The Global Burden of Disease Study 2010 (GBD 2010) is the first to include conduct disorder (CD) and attention-deficit/hyperactivity disorder (ADHD) for burden quantification.

Method

A previous systematic review pooled the available epidemiological data for CD and ADHD, and predicted prevalence by country, region, age and sex for each disorder. Prevalence was then multiplied by a disability weight to calculate years lived with disability (YLDs).
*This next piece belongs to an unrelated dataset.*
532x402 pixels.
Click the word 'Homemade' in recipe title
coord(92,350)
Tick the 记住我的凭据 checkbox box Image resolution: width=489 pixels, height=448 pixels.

As no evidence of deaths resulting directly from either CD or ADHD was found, no years of life lost (YLLs) were calculated. Therefore, the number of disability-adjusted life years (DALYs) was equal to that of YLDs.

Results

Globally, CD was responsible for 5.75 million YLDs/DALYs with ADHD responsible for a further 491,500. Collectively, CD and ADHD accounted for 0.80% of total global YLDs and 0.25% of total global DALYs. In terms of global DALYs, CD was the 72nd leading contributor and among the 15 leading causes in children aged 5–19 years. Between 1990 and 2010, global DALYs attributable to CD and ADHD remained stable after accounting for population growth and ageing.

Conclusions

The global burden of CD and ADHD is significant, particularly in male children. Appropriate allocation of resources to address the high morbidity associated with CD and ADHD is necessary to reduce global burden. However, burden estimation was limited by data lacking for all four epidemiological parameters and by methodological challenges in quantifying disability. Future studies need to address these limitations in order to increase the accuracy of burden quantification.